Nicolas (nickscamara)

  • Commits: 80
  • Changes: 6794 across 73 files
  • Recent work includes:
    • Updates to various API controllers and services, focusing on improving functionality and fixing bugs.
    • Significant contributions to the v1-webscraper branch, particularly in enhancing the /map endpoint and adding tests.
    • Merged multiple pull requests related to feature enhancements and bug fixes.

Gergő Móricz (mogery)

  • Commits: 73
  • Changes: 14815 across 66 files
  • Recent work includes:
    • Numerous fixes to the queue-worker, addressing race conditions, logging issues, and job success propagation.
    • Development of new features in the v1-webscraper branch, including websocket functionality for crawl status.
    • Collaborated with Nicolas on various improvements and bug fixes.

Rafael Miller (rafaelsideguide)

  • Commits: 42
  • Changes: 5809 across 116 files
  • Recent work includes:
    • Added support for Python SDK and made enhancements to existing features.
    • Worked on fixing tests and improving logging functionality within the API.
    • Contributed to several branches, focusing on integrating new features and resolving issues.

Thomas Kosmas (tomkosm)

  • Commits: 2
  • Changes: 33 across 1 file
  • Recent work includes minor updates related to website parameters.

Eric Ciarla (ericciarla)

  • Commits: 7
  • Changes: 55526 across 65 files
  • Recent work includes significant updates to the UI components of the project.

Yuki Matsukura (matsubo)

  • Commits: 1
  • Minor changes related to Docker configuration.

Kent Hsu (KentHsu)

  • Commits: 3
  • Minor updates related to Go SDK integration.

Kevin Swiber (kevinswiber)

  • Commits: 1
  • Minor changes related to environment configurations.

Quan Ming (wahpiangle)

  • Commits: 3
  • Minor updates related to Redis configurations.

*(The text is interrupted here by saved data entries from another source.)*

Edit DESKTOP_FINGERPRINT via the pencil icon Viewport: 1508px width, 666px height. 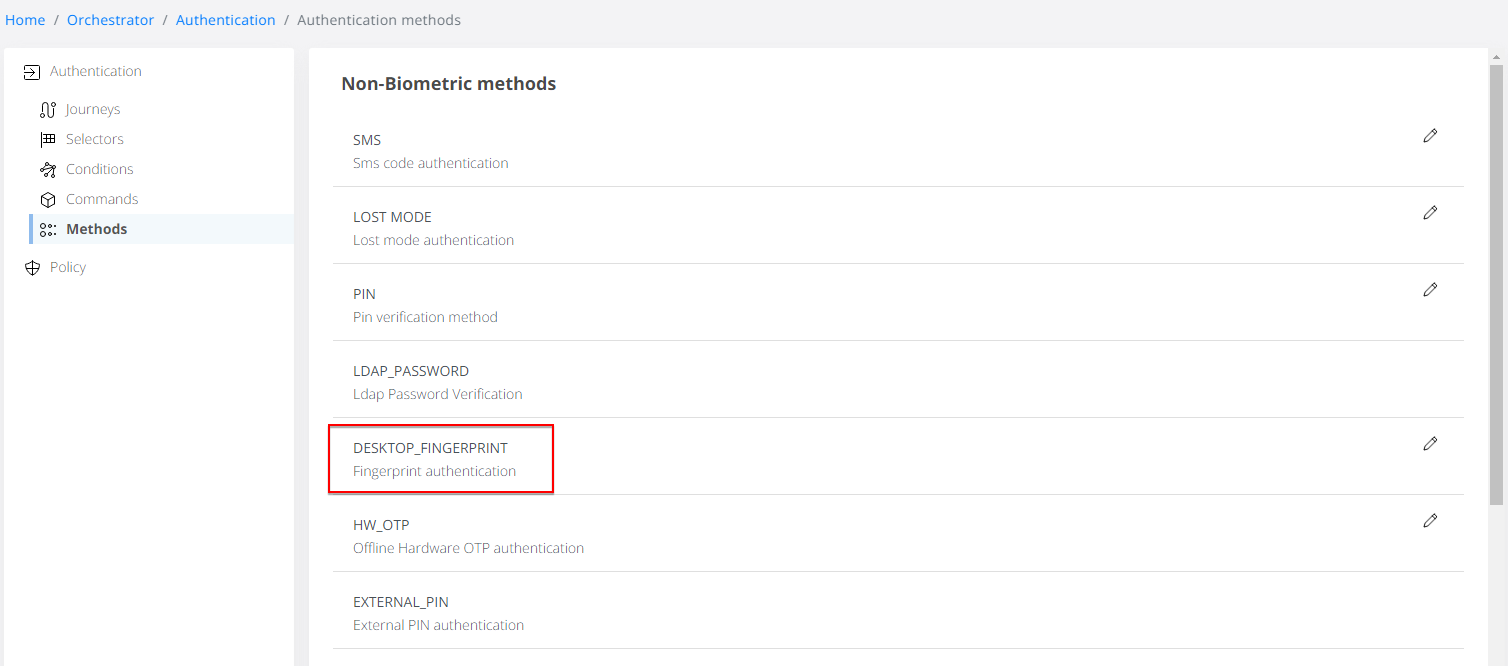pyautogui.click(x=1430, y=443)
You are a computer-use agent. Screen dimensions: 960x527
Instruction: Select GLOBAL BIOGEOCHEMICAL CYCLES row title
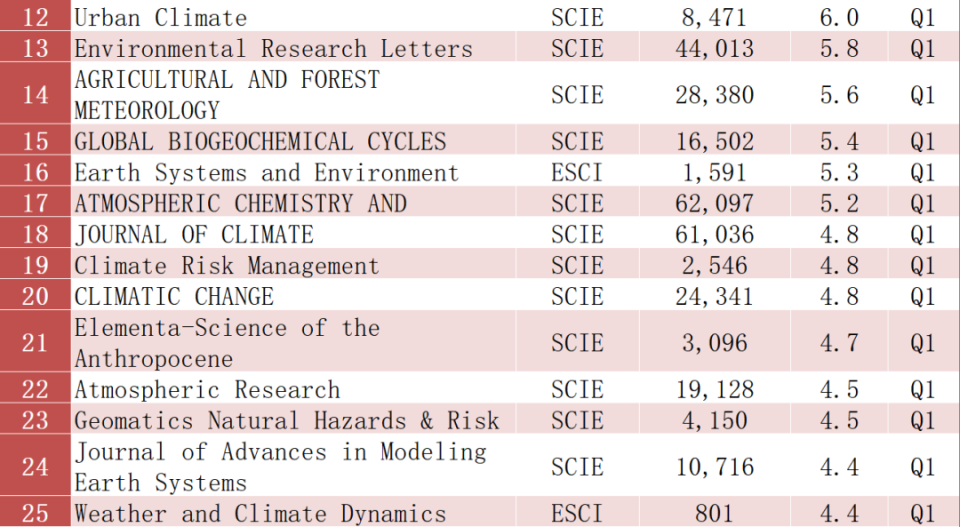[260, 141]
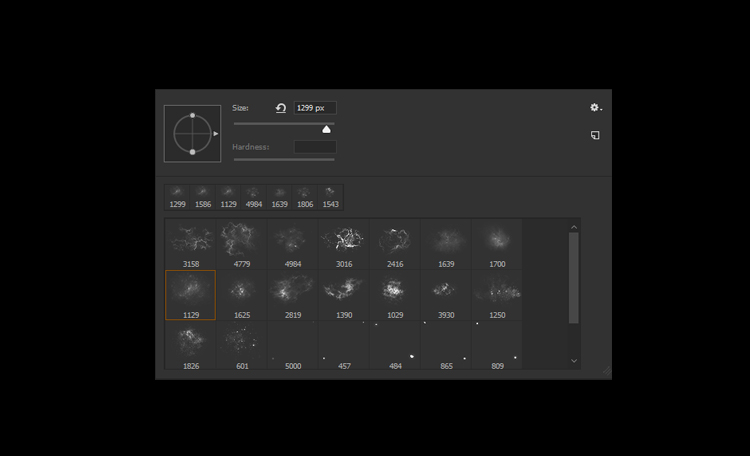Click the brush list scroll down arrow
The height and width of the screenshot is (456, 750).
click(x=574, y=360)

Caleb Peffer (calebpeffer)

  • Contributions focused on enhancing the crawling capabilities and adding tests for new features.

Tak-S (tak-s)

  • Minor contributions focused on documentation improvements.

Patterns and Themes

  1. Collaboration: There is a strong collaborative effort between team members, particularly between Nicolas and Gergő, who frequently work together on feature enhancements and bug fixes.
  2. Focus on Testing: A significant emphasis is placed on writing tests, particularly in recent commits, indicating a commitment to maintaining code quality.
  3. Feature Development: The team is actively developing new features, especially in the API's crawling capabilities and SDK integrations.
  4. Bug Fixes: Many recent commits are dedicated to fixing bugs, particularly in the queue worker service, which suggests ongoing stability issues that need addressing.
  5. Branch Activity: Multiple branches are actively being developed, indicating a structured approach to feature development and bug resolution.

Overall, the development team is engaged in a productive cycle of feature enhancement, testing, and collaboration aimed at improving the Firecrawl project.